Emotionen vor Erfolg
Gewinnen wollte er ohnehin nie, so Graf. In ständiger Begleitung von Trainern, Ernährungsberatern und Kameras wollte er sein Leben in den Griff kriegen. Graf betont: „Es ist eine Show. Es geht um Quote.“ Deshalb seien die Emotionen der Kandidaten immer wichtiger als ihre Erfolge. Doch für Graf ergaben sich dutzende neue Bekanntschaften. Zu den meisten Kandidaten und Trainern seit seiner Teilnahme hat er Kontakt.
Die Entlohnung für die Strapazen ist gering. 200 Euro Aufwandsentschädigung bekommen die Kandidaten damals pro Woche. Das Machtgefüge ist dabei vertraglich festgelegt. Ein Schaubild zeigt Produzenten und Crew-Mitglieder über den Teilnehmern. Und wer etwas über den Verlauf der Show ausplaudert, bevor es im Fernsehen lief, muss einige tausend Euro Strafe zahlen.
Druck als Motivator
Grafs Schätzung nach hätten nur etwa zehn Kandidaten seit ihrer Teilnahme ihr Gewicht gehalten. 80 Prozent nähmen nach der Sendung wieder zu oder kehrten gar auf ihr Ausgangsgewicht zurück. Im Camp sei man von Trainern und dem Willen zum Sport umgeben, so Graf. Das sei schwer, in den heimischen Alltag zu integrieren.
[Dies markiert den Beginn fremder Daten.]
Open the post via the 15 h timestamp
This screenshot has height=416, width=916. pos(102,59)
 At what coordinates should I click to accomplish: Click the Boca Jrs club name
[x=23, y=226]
Um diese Hürde zu überwinden, begann er seine eigene Motivationsshow zu moderieren. Auf Instagram sprach er offen über seinen Werdegang, seinen Körper und seine Ziele. So konnte er von dem äußeren Druck profitieren. Jeder Besuch im Fitnessstudio, jeder Lauf wurde so zum eingelösten Versprechen.
Die Operationen
Die Gewichtsabnahme und der Fettverlust offenbarten, dass ein Tumor in seinem Hals wucherte, der die Luftröhre zudrückte. Bei der Operation verlor er wieder Gewicht: 200 Gramm Geschwür wurden herausgeschnitten. Lebensrettung statt Training.

Außerdem kommen noch weitere sechs Kilogramm weg. Ein Berliner Schönheitschirurg schnitt zur Bauchendeckenstraffung leeres Fettgewebe ab. Seit seiner Gewichtsabnahme lappte Haut über seinen Hosenbund.
Alles dreht sich um die Balance
Sein Leben jetzt begreift er als zweite Chance. „Ich will mich auch noch im hohen Alter bewegen können.“ Was ihn antreibt, ist der Wille, das Leben genießen zu wollen. Dafür komme es auf die richtige Balance an. „Habe ich Lust zu feiern oder zu entspannen, muss ich auf der anderen Seite Sport und Bewegung auflegen“, zeichnet er das Bild einer Waage.
Inzwischen ist er sogar Fitnesstrainer. Zufälligerweise in dem Studio, in dem auch der aktuelle Villinger Kandidat Torsten Münch trainiert.
Was das Abnehmen angeht, habe er über die Zeit alles ausprobiert. Mit einem deutlichen Ergebnis: Es gebe keine Abkürzungen, keine Wundermittel. „Das Wunder steckt in einem selbst. Du musst es in dir finden“, klingt aus ihm der Motivationstrainer heraus. Man dürfe nicht zu euphorisch, aber auch nicht zu negativ in Bezug auf seinen Körper sein.
Fernsehen verliert seinen Reiz
Allerdings fügte seine Teilnahme an der Show seiner Beziehung zum Fernsehen empfindlichen Schaden zu. „Seit ich im Fernsehen war, habe ich keinen Fernseher mehr“, gibt Graf an.
Die Sendung verfolge er trotzdem weiterhin. Das Fernsehen habe durch die Teilnahme seinen Zauber verloren, sagt er. Hinter jeder Einstellung, jedem Statement sehe er die Redakteure, die Kameraleute und ihre Überlegungen.
Graf hat eine Vollzeitstelle als Optiker und Hörgeräteakustiker in Villingen. Nebenbei arbeitet er in einem Fitnessstudio in Villingen.
Das Ziel, selbst einmal Trainer der Show zu werden, ließ er fallen. Sein eigenes Training und seine Freunde ausgewogen zu verbinden, waren ihm wichtiger. Wieder geht es um die Balance.
Das hält er vom Fernseh-Konzept
„Ich brauchte einen Arschtritt. Den habe ich dort bekommen“, fasst Graf die Essenz seiner Teilnahme bei der Show zusammen. „Ohne sie wäre ich nicht mehr am Leben.“ Was pathetisch klingt, ist ein prägender Teil seiner Biographie.
Rückblickend kann er in Anbetracht des Wissens um die ehemaligen Kandidaten die Sendung kaum als Methode zur nachhaltigen Gewichtsverlust bezeichnen. Doch sie hat ihm ein Leben geschenkt – ein zweites.